Mi parlava della musica brasiliana che era conosciuta nel mondo come folk carnevalesco, ma era invece uno stile, un modo di vivere che esprimeva la ribellione con uno stile raffinato quasi jazz.
Vinicio mi disse  “Io ho raccolto tutti i musicisti con me per far conoscere al mondo la musica brasiliana” fu lui a inventare il termine bossanova.
Così io mi chiesi il perché non inventassimo anche noi un nuovo nome e uscì fuori appunto “Napule’s Power”;
Un Movimento nazionale che poi esplose con Teresa De Sio, Bennato, Nuova Compagnia di Canto Popolare.
Erano tutti musicisti che provenivano da anni di studi, ma allo stesso tempo non avevano perso di vista la strada

50 anni dopo e Napoli è ancora fucina di commistioni musicali e influenze culturali molteplici, penso ai Massive Attack che si uniscono agli Almanegretta, o che l unica opera presente sul territorio italiano di Banksy è “La madonna con la pistola” donata proprio a Napoli;
Cosa percepisci nel territorio e cosa ci puoi consigliare di ascoltare che proviene da quel mondo?

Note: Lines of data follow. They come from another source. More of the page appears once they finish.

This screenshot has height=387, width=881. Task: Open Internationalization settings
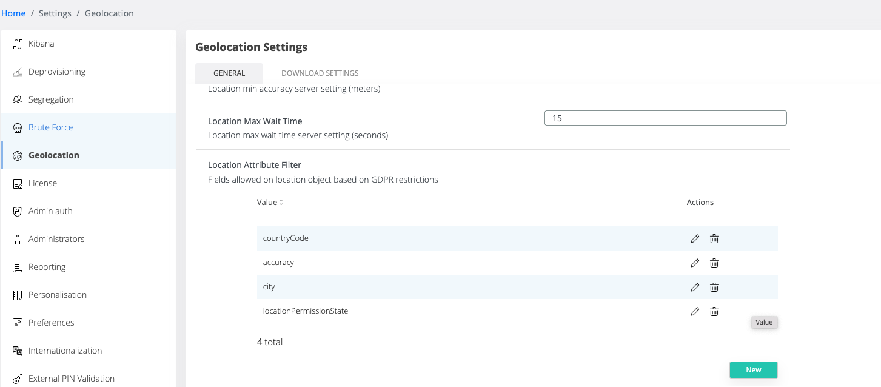[x=65, y=351]
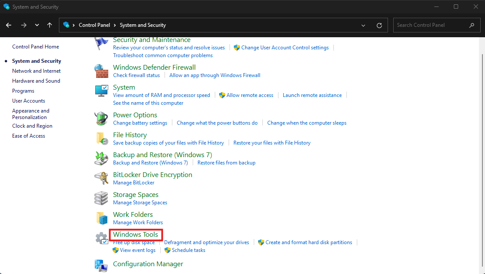Click the Configuration Manager icon
Viewport: 485px width, 274px height.
[x=101, y=265]
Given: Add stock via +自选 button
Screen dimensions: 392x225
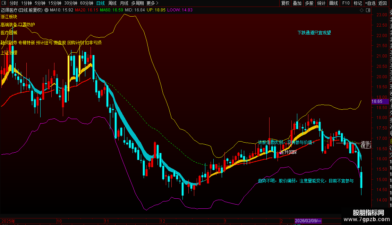Looking at the screenshot, I should point(370,3).
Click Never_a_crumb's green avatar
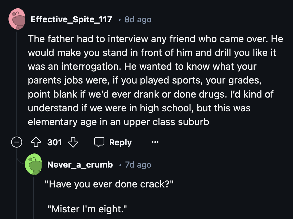This screenshot has height=219, width=293. pos(33,164)
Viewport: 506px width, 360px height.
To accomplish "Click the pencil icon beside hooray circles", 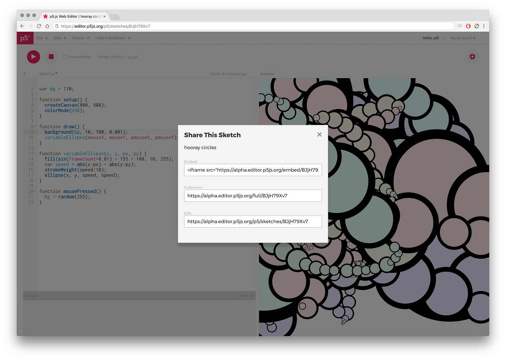I will point(124,57).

R.M: Ci sta una continuazione da parte di tutti questi artisti come Senese, Napoli Centrale, Tony Esposito, tutti loro continuano a fare la loro musica rinnovandola suonando con musicisti stranieri, però mantenendo la loro identità;
Dietro a O’Zulu e Raiss nascono i rapper che raccontano i fatti quotidiani ci identifichiamo con Rocco Hunt, Jovine, Clementino, rapper che sono rapper metropolitani, senza riferimenti a pistole crimini o quant’altro;
Il 2020 non è il 1970 sono passati 50 anni, abbiamo fatto tesoro di tanta musica ed esperienze, il Napule’s Power era contaminato all’inizio dalla musica Usa e dalla musica del Mediterraneo, ma ha sua forte identità.
E’ un movimento musicale, a Cuba ci sta la rumba, in Spagna il flamenco, in Argentina il tango e da noi è sempre piu vitale il Napule’s Power;

Anche gli artisti che non producevo li inserivo alla pari di quelli che producevo nei miei programmi nel corso degli anni. Per esempio Alan Sorrenti, Gragnaniello….Pino Daniele è stato allievo modesto di tutti. ricordo che suonava il basso con Napoli Centrale, poi suonava la chitarra con Jenny Sorrenti
Ma nel libro troverete molto altro, anche il rapporto di Napoli con il Living Theatre, con Andy Warhol. troverete molti racconti di come gli artisti d’ avanguardia americana venivano a Napoli.
Vi invito a cercare il libro e a scoprire tante cose avvenute e che avvengono in questa città. Grazie!